TASK REQUIREMENTS -> With the pictures set aside, reproduce each entry precisely as it reads.
--------------------
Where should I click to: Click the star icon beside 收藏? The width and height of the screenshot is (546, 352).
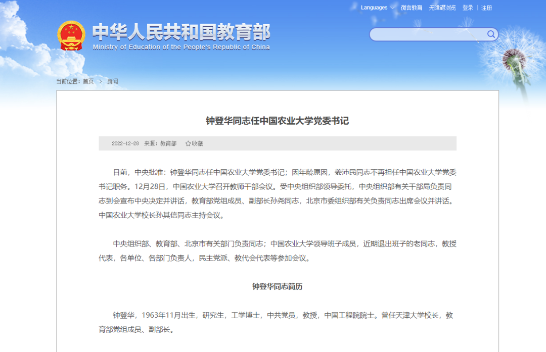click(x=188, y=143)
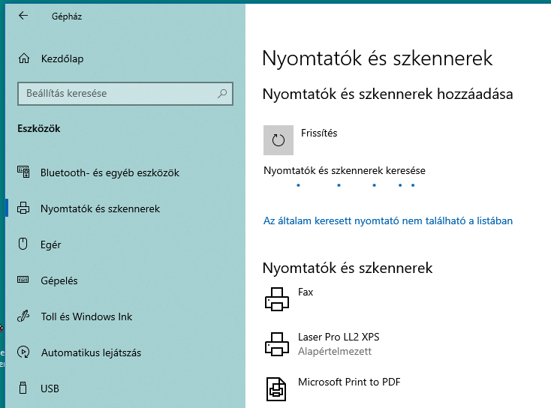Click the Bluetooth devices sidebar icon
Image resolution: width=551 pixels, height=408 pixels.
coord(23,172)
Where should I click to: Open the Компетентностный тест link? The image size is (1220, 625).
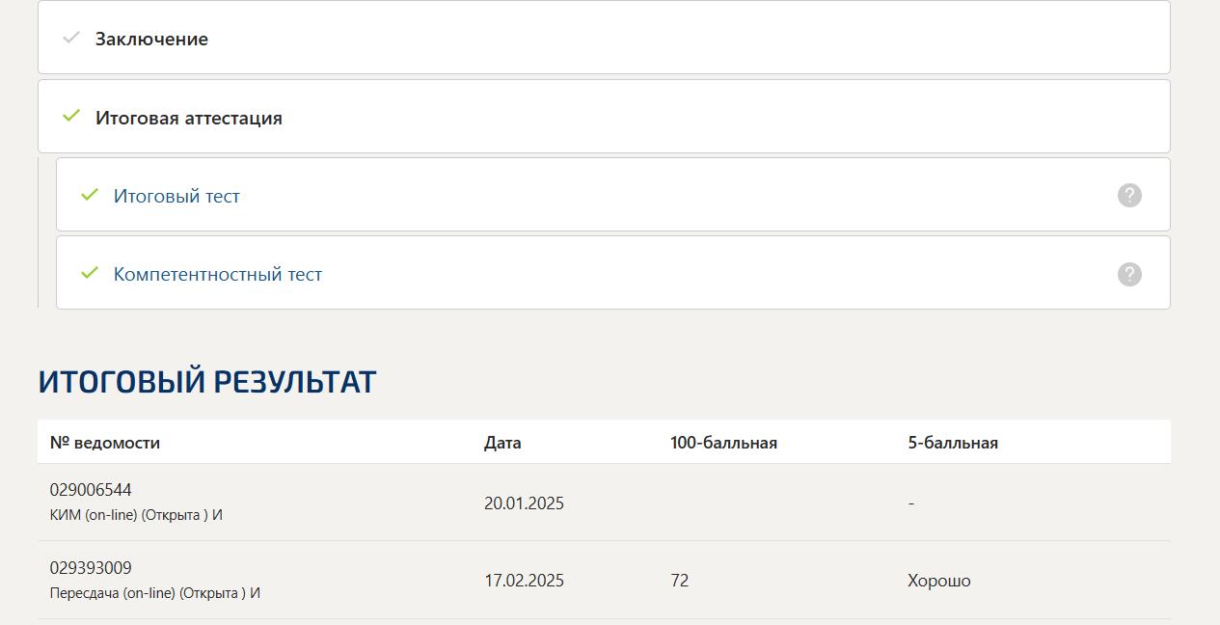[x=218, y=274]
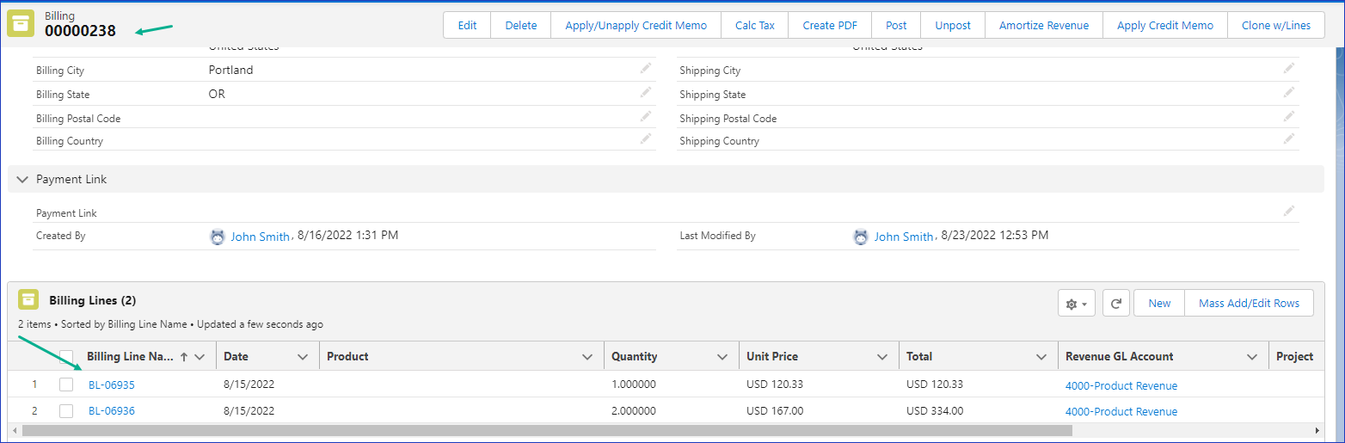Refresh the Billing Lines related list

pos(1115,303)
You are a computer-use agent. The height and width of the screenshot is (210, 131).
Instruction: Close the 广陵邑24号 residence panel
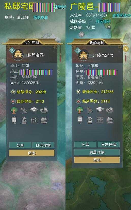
--------------------
TASK RESULT ->
Where should I click to: Click the star icon beside 收藏? The width and height of the screenshot is (546, 352).
click(x=188, y=143)
Click the Bluetooth devices sidebar icon
Image resolution: width=551 pixels, height=408 pixels.
coord(23,172)
Where should I click to: Open the Компетентностный тест link? The image size is (1220, 625).
[x=218, y=274]
Refresh the Billing Lines related list

pos(1115,303)
You are a computer-use agent. The height and width of the screenshot is (210, 131).
Instruction: Close the 广陵邑24号 residence panel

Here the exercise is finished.